§ **EXCERPTED PASSAGE**
* * * * * * * * *

Carroll had run badly at the World championships in Seville and only discovered he was anemic after the championships that resulted in another break from the sport.

Although Carroll loves athletics there was always the issue of drugs that irked the Corkman.

“The one problem that I have with athletics is the number of drugs in the game as my attitude to the sport is simple it is a gift that shouldn’t be abused.”


In the comeback trail in 2000 Mark win the Wannamaker Mile at Madison Square Garden in New York but in the same year he won the 3,000m gold in Ghent.

Just when the country and city were getting over the celebrations, he produced another storming 27.46 run in the 10,000m to smash John Treacy’s record of 27.48.

Sadly for Mark he peaked too early in that season and the Sydney Olympics proved a crushing disappointment when he lost out in the 5,000m heats.

Mark then decided to change from Track and Field in 2002 to Marathon running and in his debut race in New York he ran a superb two hours and 10 minute to finish in sixth place.


Today Carroll lives with his wife Amy in Des Moines Iowa where he is director of track and field and cross country at Drake University.

No legacy is so rich as honesty, at least not according to Shakespeare, and Mark Carroll will forever be remembered as a European champion who represented this city and country with pride and dignity.


Mark Carroll won the European 5,000m Junior Men’s championship in 1991 that was hosted at Lille in France.

Carroll achieved a lifelong ambition in 2000 when he won the European Athletics Indoor Championship 3,000m in Ghent.

Mark is the current Irish record holder at 3,000m, 5,000m, and 10,000m.

Carroll won the Wanamaker Mile in 2000.

Probably the greatest race of Carroll’s career was in Monaco in 1999, when he set the 3,000m record of 7.30.36. It could stand for decades. It’s more than two seconds faster than Mo Farah has ever run, and is essentially the equivalent of running two four-minute miles back to back.

* * * * * * * * *

§ **PROVIDED MATERIAL**
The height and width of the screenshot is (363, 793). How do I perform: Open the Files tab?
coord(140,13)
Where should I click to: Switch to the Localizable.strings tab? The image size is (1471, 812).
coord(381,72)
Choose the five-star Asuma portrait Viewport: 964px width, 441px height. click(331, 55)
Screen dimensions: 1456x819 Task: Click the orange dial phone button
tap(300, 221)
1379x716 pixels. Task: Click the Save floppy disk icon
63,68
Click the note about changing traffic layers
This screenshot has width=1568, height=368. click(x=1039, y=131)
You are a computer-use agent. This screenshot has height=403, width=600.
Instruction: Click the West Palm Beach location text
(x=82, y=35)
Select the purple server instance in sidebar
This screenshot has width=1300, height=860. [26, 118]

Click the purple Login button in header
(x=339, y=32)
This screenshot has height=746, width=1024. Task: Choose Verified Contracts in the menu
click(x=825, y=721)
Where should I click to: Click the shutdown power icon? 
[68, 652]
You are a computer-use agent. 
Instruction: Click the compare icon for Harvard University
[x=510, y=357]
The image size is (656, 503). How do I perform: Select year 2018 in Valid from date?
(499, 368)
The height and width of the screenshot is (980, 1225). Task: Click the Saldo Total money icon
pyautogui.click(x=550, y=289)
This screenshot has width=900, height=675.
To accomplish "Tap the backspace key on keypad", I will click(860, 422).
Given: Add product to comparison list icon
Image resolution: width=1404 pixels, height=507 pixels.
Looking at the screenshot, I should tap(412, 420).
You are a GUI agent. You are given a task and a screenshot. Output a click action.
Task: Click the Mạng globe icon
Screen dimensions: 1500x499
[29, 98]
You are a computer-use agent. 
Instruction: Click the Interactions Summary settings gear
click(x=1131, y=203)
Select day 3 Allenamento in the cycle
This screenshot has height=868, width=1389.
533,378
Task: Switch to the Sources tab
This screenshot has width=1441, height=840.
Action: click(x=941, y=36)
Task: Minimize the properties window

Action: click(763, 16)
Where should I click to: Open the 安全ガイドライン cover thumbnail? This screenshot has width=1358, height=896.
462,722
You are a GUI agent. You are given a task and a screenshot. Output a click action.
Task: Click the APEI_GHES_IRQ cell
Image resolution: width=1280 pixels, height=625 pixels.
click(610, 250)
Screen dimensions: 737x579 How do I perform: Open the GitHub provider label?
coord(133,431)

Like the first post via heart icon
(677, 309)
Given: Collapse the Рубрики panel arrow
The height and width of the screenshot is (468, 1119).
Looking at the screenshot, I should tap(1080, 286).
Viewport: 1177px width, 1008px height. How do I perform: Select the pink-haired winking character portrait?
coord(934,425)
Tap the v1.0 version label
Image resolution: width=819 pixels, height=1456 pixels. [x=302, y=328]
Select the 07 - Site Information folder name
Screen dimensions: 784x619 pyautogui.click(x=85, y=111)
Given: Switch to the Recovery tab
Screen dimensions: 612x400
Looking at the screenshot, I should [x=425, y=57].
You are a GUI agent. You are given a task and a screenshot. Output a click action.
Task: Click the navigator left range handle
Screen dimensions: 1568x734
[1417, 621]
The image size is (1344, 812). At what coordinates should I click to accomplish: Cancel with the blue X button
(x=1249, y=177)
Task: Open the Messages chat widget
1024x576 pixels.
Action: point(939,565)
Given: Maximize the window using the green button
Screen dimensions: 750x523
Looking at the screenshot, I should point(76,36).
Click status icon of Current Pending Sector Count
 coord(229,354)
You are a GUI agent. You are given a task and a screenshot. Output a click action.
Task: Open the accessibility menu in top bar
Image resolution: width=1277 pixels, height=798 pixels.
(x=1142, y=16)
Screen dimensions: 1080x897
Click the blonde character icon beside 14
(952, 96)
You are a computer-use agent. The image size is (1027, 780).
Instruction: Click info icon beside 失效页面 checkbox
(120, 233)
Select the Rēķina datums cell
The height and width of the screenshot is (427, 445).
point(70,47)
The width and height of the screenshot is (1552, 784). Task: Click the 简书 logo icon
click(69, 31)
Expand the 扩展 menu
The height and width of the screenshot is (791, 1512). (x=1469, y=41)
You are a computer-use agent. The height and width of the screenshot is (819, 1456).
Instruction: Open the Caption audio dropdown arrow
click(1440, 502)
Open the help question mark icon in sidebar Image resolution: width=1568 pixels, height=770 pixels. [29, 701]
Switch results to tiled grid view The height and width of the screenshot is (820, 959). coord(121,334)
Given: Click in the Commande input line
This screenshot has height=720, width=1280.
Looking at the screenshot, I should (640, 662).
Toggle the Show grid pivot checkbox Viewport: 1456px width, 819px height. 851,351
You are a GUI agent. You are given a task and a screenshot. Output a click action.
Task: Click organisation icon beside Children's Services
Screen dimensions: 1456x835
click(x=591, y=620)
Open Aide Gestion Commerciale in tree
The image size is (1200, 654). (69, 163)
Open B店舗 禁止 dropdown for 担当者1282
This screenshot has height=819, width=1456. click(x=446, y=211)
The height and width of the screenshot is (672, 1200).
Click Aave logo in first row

* * * * * * * * *

§ **SET PROBLEM**
According to the passage on runner Mark Carroll, what position does he hold at Drake University?

§ **EXERCISE ANSWER**
Director of track and field and cross country.